La realidad es que las inteligencias artificiales como ChatGPT no piensan ni sienten. Para eso necesitarían experiencia de vida, y no la tienen (no le quiero romper el corazón a nadie, pero es riesgoso tratarlas como si fueran personas). Funcionan con patrones: procesan cantidades enormes de información que ya existen (libros, artículos, conversaciones) y, con eso, predicen qué palabra, frase o dato es más probable que siga. No generan conocimiento nuevo, solo reorganizan lo que encuentran. Por eso “contar hasta un millón” les parece poco funcional porque tendrían que hacer demasiado para algo tan simple. No están diseñadas para eso.
Toda esa información que reorganiza viene de un mundo desigual así que arrastra sus sesgos. Si en los textos que “leen” predominan las miradas masculinas, racistas o clasistas, las respuestas tenderán a reproducir esas perspectivas, a menos que se les corrija o se les entrene con criterios distintos. La máquina no discrimina por sí sola, pero tampoco cuestiona lo que aprende.
Y ahí es donde el asunto se pone interesante: si no cuestionamos cómo están entrenadas estas inteligencias artificiales, corremos el riesgo de que repliquen y amplifiquen las desigualdades que ya existen. Los sesgos de género son un ejemplo claro.
Si la mayoría de los textos con los que se alimenta una IA hablan de las mujeres como secundarias, frágiles o invisibles, la máquina aprenderá a responder desde esas narrativas. No es que “piense” así, es que repite el mundo que le enseñaron. Por eso a veces parece que las IAs saben mucho y, al mismo tiempo, entienden poco. Son capaces de dar cifras exactas sobre la brecha salarial, pero también pueden omitir la voz de las mujeres o reforzar estereotipos sin siquiera “saber” que lo están haciendo. El problema no es solo tecnológico, es político.
Combatir estos sesgos no se logra solo con “mejores algoritmos”, sino con decisiones políticas y éticas sobre qué datos se utilizan para entrenar las IAs y quién participa en ese proceso. Si las bases de datos se nutren casi exclusivamente de voces masculinas, el resultado será un modelo que silencia a las mujeres. Necesitamos diseñar tecnologías que integren perspectivas feministas, plurales y diversas.

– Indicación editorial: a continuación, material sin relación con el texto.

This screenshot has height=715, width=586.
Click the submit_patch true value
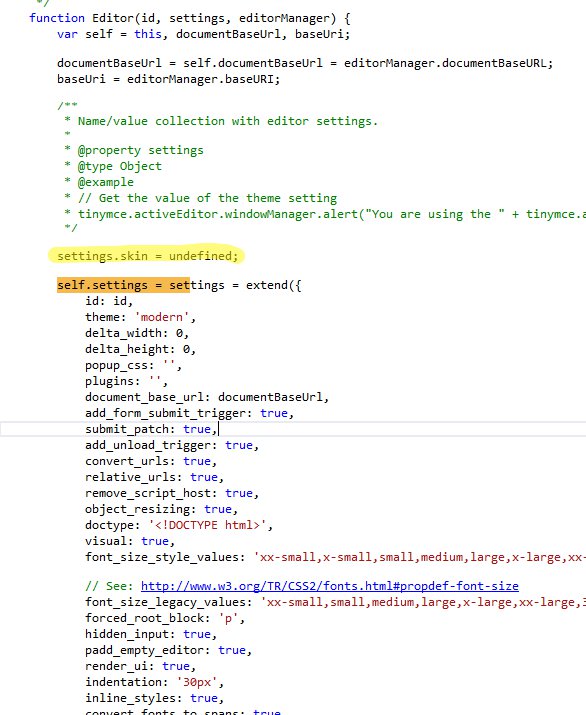point(197,429)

De lo contrario, lo que llamamos “inteligencia” artificial seguirá siendo un espejo que nos devuelve, amplificados, los mismos prejuicios y desigualdades que queremos desmontar.
La inteligencia artificial puede ser una herramienta útil para procesar tareas, investigar, analizar datos o hasta para ayudarnos a generar nuevas ideas, pero si asumimos que sus respuestas son “neutrales” o “infalibles”, estamos renunciando a cuestionar el origen de la información y los marcos que reproduce.
Necesitamos preguntarnos siempre desde dónde responde, qué voces quedan fuera y qué estructuras sostiene. La máxima que dice: “¿quién dice qué y por qué? Usar la IA sin pensamiento crítico es aceptar que una máquina decida por nosotras y nosotros cómo se interpreta el mundo; usarla de forma consciente, en cambio, puede ayudarnos a evidenciar sesgos, disputarlos y abrir otras narrativas.
El principal problema de la IA no es que un día se rebele y deje de hacernos caso; el problema real es que la estamos utilizando sin entenderla y, en ese camino, corremos el riesgo de reproducir lo que buscamos romper. Es un bucle enorme: la IA nos dice lo que existe, lo que ya hay. Son el “espejito, espejito” del cuento de Blanca Nieves. Nos devuelve respuestas cómodas. ¿Creen que le dirá al “Chicharito” que sus afirmaciones son sexistas? No. Le dirá que “tiene sus pensamientos claros y decisivos”. Porque la IA no cuestiona el orden establecido. Y justamente por eso no podemos delegarle nuestras decisiones, ni permitir que moldee lo que pensamos.